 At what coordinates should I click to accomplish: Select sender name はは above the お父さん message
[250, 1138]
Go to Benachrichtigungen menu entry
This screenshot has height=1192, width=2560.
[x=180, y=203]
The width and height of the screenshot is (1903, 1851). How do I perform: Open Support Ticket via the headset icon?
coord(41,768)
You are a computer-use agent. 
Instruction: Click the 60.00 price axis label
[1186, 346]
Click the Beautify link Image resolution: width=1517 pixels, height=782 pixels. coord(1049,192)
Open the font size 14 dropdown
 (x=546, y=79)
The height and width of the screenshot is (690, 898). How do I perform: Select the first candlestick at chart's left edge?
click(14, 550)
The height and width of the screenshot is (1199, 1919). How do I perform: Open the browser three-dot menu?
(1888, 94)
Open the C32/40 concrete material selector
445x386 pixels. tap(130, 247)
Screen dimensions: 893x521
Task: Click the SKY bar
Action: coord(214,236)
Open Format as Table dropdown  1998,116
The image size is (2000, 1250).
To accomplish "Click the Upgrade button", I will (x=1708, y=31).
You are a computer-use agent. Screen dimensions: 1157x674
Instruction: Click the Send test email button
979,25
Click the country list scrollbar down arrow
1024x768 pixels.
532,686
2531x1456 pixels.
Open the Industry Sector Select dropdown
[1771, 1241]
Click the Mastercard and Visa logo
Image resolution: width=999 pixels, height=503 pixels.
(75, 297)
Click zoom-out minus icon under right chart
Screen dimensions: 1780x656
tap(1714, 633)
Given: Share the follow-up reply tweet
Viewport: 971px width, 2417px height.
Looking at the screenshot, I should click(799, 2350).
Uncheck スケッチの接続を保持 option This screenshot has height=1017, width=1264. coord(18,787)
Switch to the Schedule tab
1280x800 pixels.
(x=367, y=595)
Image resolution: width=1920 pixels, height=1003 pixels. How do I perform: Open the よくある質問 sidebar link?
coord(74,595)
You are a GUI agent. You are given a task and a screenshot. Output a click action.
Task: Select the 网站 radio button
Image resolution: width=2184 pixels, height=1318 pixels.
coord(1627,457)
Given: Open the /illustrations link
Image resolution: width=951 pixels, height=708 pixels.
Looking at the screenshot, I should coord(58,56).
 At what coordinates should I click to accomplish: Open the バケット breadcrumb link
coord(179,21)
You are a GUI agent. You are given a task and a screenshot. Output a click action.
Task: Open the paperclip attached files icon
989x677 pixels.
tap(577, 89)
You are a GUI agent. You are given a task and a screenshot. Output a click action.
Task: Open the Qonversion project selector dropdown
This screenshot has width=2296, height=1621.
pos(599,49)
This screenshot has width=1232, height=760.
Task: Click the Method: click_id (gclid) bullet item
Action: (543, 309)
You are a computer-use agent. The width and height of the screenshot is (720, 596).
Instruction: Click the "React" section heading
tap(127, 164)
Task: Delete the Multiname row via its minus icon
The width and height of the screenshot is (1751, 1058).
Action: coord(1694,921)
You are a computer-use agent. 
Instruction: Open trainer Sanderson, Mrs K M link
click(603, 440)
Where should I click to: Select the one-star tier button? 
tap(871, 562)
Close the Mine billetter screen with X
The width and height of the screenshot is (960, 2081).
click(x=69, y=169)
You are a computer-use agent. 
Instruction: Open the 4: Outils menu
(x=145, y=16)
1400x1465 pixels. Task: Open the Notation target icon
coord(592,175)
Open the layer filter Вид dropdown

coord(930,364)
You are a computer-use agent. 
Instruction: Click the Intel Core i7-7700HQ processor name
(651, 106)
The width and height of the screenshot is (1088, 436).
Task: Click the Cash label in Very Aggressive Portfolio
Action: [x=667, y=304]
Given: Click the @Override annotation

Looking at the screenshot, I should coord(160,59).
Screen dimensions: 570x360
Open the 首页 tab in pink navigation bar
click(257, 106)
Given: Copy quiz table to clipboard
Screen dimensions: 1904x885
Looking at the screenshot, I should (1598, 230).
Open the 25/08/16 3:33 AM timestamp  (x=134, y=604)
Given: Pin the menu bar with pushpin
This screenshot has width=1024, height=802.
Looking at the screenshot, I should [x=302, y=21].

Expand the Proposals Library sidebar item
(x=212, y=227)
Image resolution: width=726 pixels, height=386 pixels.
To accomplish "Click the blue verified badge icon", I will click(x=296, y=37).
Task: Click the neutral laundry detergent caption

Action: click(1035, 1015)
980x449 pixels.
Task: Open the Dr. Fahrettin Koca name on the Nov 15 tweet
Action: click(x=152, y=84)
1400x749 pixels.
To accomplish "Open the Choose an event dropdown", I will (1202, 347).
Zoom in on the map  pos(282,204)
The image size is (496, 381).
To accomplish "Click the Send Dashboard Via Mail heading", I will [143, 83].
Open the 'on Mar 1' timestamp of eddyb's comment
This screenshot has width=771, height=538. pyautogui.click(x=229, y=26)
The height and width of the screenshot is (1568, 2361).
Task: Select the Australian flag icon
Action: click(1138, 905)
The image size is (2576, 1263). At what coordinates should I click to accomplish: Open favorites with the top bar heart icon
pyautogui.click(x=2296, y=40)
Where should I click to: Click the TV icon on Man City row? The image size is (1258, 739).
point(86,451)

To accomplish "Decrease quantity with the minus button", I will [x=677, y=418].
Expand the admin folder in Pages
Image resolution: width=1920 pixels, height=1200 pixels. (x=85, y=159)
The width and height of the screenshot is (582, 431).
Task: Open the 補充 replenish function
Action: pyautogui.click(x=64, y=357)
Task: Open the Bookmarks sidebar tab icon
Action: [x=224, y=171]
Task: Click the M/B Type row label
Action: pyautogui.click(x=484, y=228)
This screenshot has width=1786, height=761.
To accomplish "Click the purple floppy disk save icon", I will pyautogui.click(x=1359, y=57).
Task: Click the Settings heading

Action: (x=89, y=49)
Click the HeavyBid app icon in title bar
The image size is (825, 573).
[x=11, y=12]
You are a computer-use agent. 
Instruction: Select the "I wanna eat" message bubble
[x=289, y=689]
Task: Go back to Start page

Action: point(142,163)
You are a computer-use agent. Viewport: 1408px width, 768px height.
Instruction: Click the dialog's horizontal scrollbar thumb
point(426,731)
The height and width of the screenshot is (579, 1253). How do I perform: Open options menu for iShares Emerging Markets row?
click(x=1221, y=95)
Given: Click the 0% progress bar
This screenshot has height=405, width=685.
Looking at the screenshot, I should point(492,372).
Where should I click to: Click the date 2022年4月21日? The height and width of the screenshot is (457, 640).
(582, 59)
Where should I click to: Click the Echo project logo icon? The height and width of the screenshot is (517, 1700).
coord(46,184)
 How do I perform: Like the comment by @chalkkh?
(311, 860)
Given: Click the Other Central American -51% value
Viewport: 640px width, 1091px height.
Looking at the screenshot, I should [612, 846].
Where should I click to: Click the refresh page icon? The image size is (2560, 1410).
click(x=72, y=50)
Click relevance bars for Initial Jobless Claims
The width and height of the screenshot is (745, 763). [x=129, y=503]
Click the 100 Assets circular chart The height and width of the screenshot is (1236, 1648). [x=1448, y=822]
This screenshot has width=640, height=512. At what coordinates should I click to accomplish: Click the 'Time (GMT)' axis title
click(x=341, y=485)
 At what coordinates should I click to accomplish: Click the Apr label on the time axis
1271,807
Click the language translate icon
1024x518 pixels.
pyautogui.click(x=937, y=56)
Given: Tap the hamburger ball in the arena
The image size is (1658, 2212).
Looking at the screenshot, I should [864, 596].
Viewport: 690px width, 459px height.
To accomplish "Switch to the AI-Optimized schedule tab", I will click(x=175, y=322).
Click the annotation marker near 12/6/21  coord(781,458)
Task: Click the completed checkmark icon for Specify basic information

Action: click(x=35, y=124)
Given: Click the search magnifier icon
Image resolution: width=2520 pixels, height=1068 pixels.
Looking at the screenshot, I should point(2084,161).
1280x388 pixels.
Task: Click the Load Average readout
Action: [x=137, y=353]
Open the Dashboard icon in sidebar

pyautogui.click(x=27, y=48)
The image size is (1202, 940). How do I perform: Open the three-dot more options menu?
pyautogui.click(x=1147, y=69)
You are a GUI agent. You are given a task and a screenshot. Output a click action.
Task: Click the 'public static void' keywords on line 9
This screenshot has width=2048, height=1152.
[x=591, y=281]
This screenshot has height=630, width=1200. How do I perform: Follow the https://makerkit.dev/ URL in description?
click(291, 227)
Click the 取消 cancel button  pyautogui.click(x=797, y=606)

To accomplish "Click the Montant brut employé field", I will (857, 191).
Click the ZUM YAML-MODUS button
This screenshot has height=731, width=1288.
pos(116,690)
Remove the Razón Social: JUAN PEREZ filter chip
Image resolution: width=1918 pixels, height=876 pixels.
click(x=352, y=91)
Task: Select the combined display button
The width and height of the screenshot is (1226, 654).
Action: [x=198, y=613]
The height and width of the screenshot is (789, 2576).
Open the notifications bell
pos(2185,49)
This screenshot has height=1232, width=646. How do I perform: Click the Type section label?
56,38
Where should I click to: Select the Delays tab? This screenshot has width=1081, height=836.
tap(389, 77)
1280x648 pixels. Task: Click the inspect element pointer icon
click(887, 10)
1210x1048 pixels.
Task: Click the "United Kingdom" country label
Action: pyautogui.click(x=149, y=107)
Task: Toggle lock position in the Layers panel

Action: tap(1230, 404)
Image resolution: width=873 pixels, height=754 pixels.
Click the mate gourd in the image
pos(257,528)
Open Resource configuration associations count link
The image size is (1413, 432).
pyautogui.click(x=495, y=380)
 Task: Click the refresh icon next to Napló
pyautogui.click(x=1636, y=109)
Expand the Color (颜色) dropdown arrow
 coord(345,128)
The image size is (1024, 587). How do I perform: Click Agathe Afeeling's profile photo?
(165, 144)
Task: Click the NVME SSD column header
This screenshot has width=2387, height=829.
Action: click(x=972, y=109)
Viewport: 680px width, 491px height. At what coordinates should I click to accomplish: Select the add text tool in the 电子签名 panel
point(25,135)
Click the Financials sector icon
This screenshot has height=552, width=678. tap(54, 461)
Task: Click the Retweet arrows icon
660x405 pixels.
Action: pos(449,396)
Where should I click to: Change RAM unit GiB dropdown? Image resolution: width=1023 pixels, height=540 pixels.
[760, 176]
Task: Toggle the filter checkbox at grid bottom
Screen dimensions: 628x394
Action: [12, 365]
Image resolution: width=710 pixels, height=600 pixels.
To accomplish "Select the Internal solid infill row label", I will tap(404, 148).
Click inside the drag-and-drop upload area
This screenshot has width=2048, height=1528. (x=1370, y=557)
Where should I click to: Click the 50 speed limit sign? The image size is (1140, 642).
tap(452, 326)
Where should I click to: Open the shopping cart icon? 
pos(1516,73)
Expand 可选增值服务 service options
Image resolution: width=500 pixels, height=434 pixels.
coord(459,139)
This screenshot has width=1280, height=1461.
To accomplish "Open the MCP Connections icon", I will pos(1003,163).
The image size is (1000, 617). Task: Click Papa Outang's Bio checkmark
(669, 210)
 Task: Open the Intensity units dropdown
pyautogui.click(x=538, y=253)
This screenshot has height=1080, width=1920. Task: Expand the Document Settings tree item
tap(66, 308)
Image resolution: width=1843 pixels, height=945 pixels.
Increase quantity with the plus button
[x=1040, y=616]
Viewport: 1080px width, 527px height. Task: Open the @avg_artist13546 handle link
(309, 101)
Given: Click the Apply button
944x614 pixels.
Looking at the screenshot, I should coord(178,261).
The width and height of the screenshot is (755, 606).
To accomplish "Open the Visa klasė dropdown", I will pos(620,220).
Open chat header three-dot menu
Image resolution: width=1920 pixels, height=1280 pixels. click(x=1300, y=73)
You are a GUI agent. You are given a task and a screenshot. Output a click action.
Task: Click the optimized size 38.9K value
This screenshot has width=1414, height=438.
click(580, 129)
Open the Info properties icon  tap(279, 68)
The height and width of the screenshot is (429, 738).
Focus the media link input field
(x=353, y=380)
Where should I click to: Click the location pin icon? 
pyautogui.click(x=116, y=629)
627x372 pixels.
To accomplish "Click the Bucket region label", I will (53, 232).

::::::::::

→ Task directions
Repeat the records word for word, beginning at the line that contains "Open the Info" and continuing through the end of the records.

→ Output for this task
Open the Info properties icon  tap(279, 68)
The height and width of the screenshot is (429, 738).
Focus the media link input field
(x=353, y=380)
Where should I click to: Click the location pin icon? 
pyautogui.click(x=116, y=629)
627x372 pixels.
To accomplish "Click the Bucket region label", I will (53, 232).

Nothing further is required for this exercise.